In Principal-Agent problem, agent serves (or fails to serve) the interests of a principal. The action of agent on behalf of his principal requires some discretion. There are situations that include 3rd party players (persons or corporate identities) who gains/loses by the action of the agent. There are regulations, violation of which causes a possibility of a cost (as a penalty) being coerced upon the violator.
An agent is personally corrupt if he knowingly sacrifices his principal’s interest to his own, that is, if he betrays his trust. He is officially corrupt if, in serving his principal’s interest, he knowingly violates a rule, that is, acts illegally or unethically, albeit in his principal’s interest.
The corruption features the conflict between the public interest and the market.
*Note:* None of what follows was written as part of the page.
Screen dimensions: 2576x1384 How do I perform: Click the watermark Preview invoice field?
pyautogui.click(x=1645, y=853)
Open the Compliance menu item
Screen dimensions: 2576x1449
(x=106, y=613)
Widespread and substantial bribery has a significant influence to transform democratic/meritocratic based governmental procedure into one based on willingness-to-pay.
Perfect competition theory focuses on the impersonality of all market dealings. A producer will sell to customers irrespective of their age, gender, or appeal. Similar to the market, the ideal bureaucrat makes decisions, policies on the basis of meritocratic, objective measures irrespective of personal, ethnic or family ties. However, bribes likely can replace these meritocratic principles with an (im)-personal willingness-to-pay procedure; contrariwise, for the newcomers the payoff may be a mean to obtain power in society. From this perspective, we may analyze bribery relative to a system without bribery.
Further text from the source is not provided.